▶ TEXT EXCERPT
•••
The underwriting agreement we will enter into in connection with the offering of common stock being registered hereby provides that the underwriters will indemnify, under certain conditions, our directors and officers (as well as certain other persons) against certain liabilities arising in connection with such offering.

 

The foregoing statements are subject to the detailed provisions of Sections 145 and 102(b)(7) of the Delaware General Corporation Law and our certificate of incorporation, which has been filed as an exhibit to this registration statement.

 

Item 15. Recent Sales of Unregistered Securities.

 

In connection with our acquisition of Omnium Worldwide, Inc. in May 2007, certain of the selling parties acquired an aggregate of 116,160 shares of our Class L common stock and 929,280 shares of our Class A common stock for $11.6 million. These shares were issued in reliance on the exemption provided by Section 4(2) of the Securities Act.

 

In October 2007, we sold 40,000 shares of Class A common stock and 5,000 shares of Class L common stock to a new employee for $500,000 in connection with his joining our company. These shares were issued in reliance on the exemption provided by Section 4(2) of the Securities Act.

 

During the period from our recapitalization in October 2006 through September 30, 2009, we have granted 8,265,000 shares of restricted Class A common stock and employee stock options to purchase an aggregate of 3,445,000 shares of our Class A common stock with exercise prices ranging from $1.64 to $6.36 per share. An aggregate of 47,000 shares have been issued upon the exercise of stock options for an aggregate consideration of $77,080 as of September 30, 2009. The shares of common stock issued upon exercise of options were issued pursuant to written compensatory plans or arrangements in reliance on the exemptions provided by either Section 4(2) of the Securities Act or Rule 701 promulgated under Section 3(b) of the Securities Act.
•••
▶ DATASET
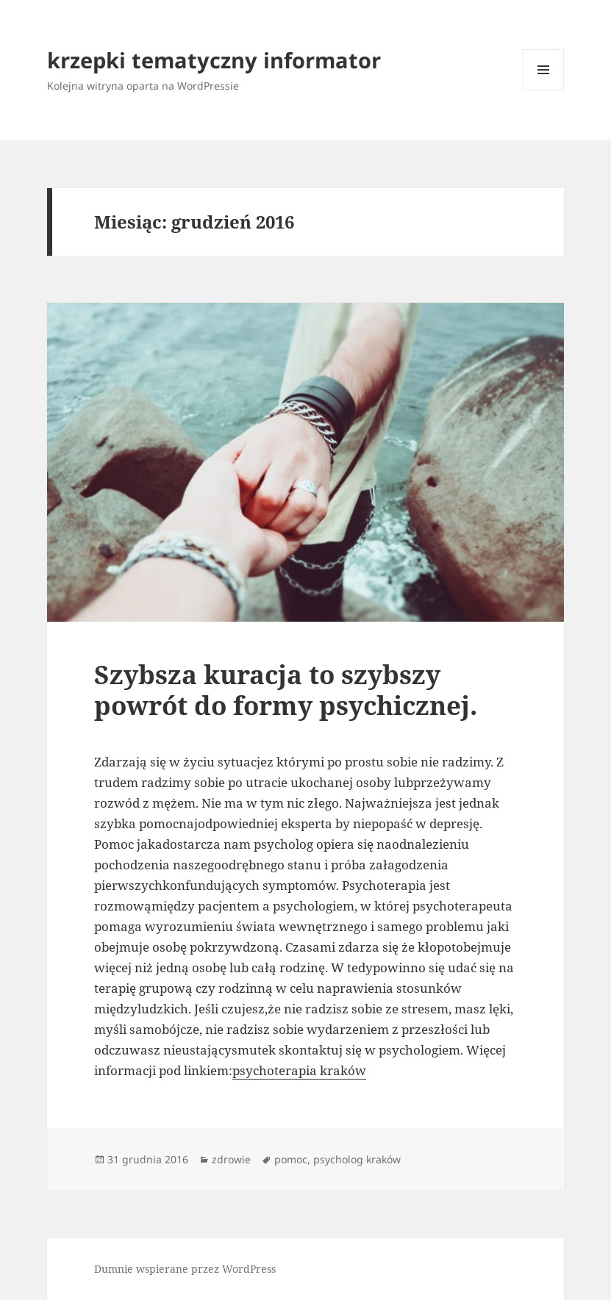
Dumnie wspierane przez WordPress (185, 1269)
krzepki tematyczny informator (214, 60)
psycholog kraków (357, 1159)
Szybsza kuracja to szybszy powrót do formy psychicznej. (285, 689)
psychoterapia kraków (299, 1070)
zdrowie (231, 1159)
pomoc (290, 1159)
•••
▶ DIRECTIVES
**A)** In the securities filing excerpt, how many shares of Class A common stock were sold to a new employee in October 2007?
**B)** Please list every dollar amount that appears in the securities filing excerpt.
**C)** Pick up the securities filing excerpt after its final sentence and write what comes next.

▶ EXPECTED RESPONSES
**A)** 40,000 shares.

**B)** $11.6 million, $500,000, $1.64, $6.36, $77,080

**C)**
 

All shares described in this Item 15 are deemed restricted securities for purposes of the Securities Act.

 

Item 16. Exhibits and Financial Statement Schedules.

 

The exhibits to this registration statement are listed in the Exhibit Index attached hereto and incorporated by reference herein.

 

Item 17. Undertakings.

 

(a) The undersigned registrant hereby undertakes to provide to the underwriters at the closing specified in the underwriting agreements certificates in such denominations and registered in such names as required by the underwriters to permit prompt delivery to each purchaser.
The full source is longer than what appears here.